Hurt acrescenta que, a despeito da economia mais fraca, o consumo per capita de proteínas animais (incluindo o de pescados) na China pode se aproximar dos patamares observados nos países desenvolvidos num prazo de cinco a dez anos. "Isso realmente vai reduzir o ritmo de crescimento da demanda por grãos, o que significa uma maior competição, entre EUA e América do Sul, pelo que a China vai comprar".
O economista observa ainda que os EUA já estão próximos de atingir a meta para a produção de etanol a partir do milho (de 15 bilhões de galões) estabelecida pela Lei dos Combustíveis Renováveis (RFS, na sigla em inglês). O mandato determina que a produção de biocombustíveis deve mais do que dobrar, a 36 bilhões de galões, até 2022. Mas impõe que praticamente todo o aumento daqui para frente venha de fontes mais eficientes que o milho, como a celulose e a cana-de-açúcar.
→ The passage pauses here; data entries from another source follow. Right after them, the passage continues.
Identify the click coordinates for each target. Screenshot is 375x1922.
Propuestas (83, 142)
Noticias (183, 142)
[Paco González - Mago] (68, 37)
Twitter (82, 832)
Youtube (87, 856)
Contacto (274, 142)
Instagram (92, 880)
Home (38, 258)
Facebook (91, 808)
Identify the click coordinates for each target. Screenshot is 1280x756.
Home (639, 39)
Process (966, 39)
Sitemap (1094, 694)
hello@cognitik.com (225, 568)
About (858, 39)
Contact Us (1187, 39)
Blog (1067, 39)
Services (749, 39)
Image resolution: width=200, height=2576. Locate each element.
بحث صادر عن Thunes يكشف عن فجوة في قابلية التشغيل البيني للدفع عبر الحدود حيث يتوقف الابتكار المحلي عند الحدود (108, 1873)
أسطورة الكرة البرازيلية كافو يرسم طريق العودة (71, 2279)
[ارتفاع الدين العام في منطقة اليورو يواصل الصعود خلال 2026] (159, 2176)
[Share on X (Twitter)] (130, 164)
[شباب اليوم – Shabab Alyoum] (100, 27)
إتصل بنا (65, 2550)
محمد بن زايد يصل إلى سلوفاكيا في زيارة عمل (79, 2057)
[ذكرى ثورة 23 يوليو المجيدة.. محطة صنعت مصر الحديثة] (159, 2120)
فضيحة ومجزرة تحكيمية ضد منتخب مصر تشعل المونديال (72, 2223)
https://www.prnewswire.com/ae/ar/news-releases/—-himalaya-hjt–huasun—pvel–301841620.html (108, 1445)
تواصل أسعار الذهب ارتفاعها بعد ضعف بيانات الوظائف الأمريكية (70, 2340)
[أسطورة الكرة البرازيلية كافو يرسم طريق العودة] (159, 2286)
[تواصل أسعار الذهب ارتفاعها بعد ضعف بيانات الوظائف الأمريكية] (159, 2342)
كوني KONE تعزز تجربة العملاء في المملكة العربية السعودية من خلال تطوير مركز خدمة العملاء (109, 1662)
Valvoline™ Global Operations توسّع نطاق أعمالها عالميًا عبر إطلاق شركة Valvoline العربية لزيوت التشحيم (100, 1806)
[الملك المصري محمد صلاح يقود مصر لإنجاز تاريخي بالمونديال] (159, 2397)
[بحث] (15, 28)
Desse modo, o consumo de milho para a produção de etanol - que mais do que dobrou desde 2007, para quase 125 milhões de toneladas anuais - está se estabilizando. "Os biocombustíveis implicaram um enorme aumento da demanda por milho, mas atingimos um platô".
O economista alerta, porém, que será impossível atingir as metas da RFS nos próximos anos, uma vez que a produção de etanol a partir da celulose ainda engatinha. Além disso, no lado da demanda, a evolução do etanol nos EUA é restringida pelo que Hurt chama de ´blend wall´ - ou barreira da mistura. "As redes varejistas de combustíveis, que são controladas pelas companhias de petróleo, não querem ser obrigadas a misturar mais do que 10% de etanol na gasolina, não querem que o governo lhes tome mais do que isso".
Diante desse cenário, o Congresso americano pode rever a RFS. Para Hurt, este é o principal fator de incerteza em relação à demanda por grãos nos próximos anos.
Os agricultores americanos pressionam pelo aumento dos volumes de etanol de milho, mas enfrentam resistência crescente por parte da indústria de aves e das associações de consumidores. "O argumento desses grupos é: ´Revoguem a lei. Estamos destinando uma enorme quantidade de matéria-prima para fazer combustíveis, elevando os preços dos alimentos, tirando dinheiro dos consumidores pobres e dando aos fazendeiros ricos´".
Hurt avalia que a oposição aos biocombustíveis não estava suficientemente organizada em 2007, quando a lei foi aprovada pelo Congresso, mas nunca foi tão forte quanto agora. "À época, predominou a obsessão por reduzir a dependência do petróleo - fazia mais sentido dar dinheiro aos fazendeiros americanos do que aos ´terroristas´ do Oriente Médio - e reduzir as emissões de gases do efeito estufa. Eram argumentos bons, especialmente porque não havia ninguém argumentando do outro lado".
Segundo o economista, os americanos devem adicionar pouco mais de 13 bilhões de galões de etanol à gasolina em 2013, o que corresponde a aproximadamente 10% do consumo total do combustível fóssil. "Estamos misturando tudo o que podemos. Não há como ampliar o consumo". Hurt afirma ainda que, diante das restrições à expansão da produção, a indústria do petróleo "sente que agora tem a oportunidade de matar qualquer avanço no programa de biocombustíveis".
Uma revogação da RFS, diz, seria "catastrófica" do ponto de vista da demanda. "Semanas atrás, deixei isso claro aos congressistas: ´Se vocês querem ver a agricultura americana e mundial entrarem em colapso, ouçam esses produtores de aves e acabem com o RFS´", afirma Hurt.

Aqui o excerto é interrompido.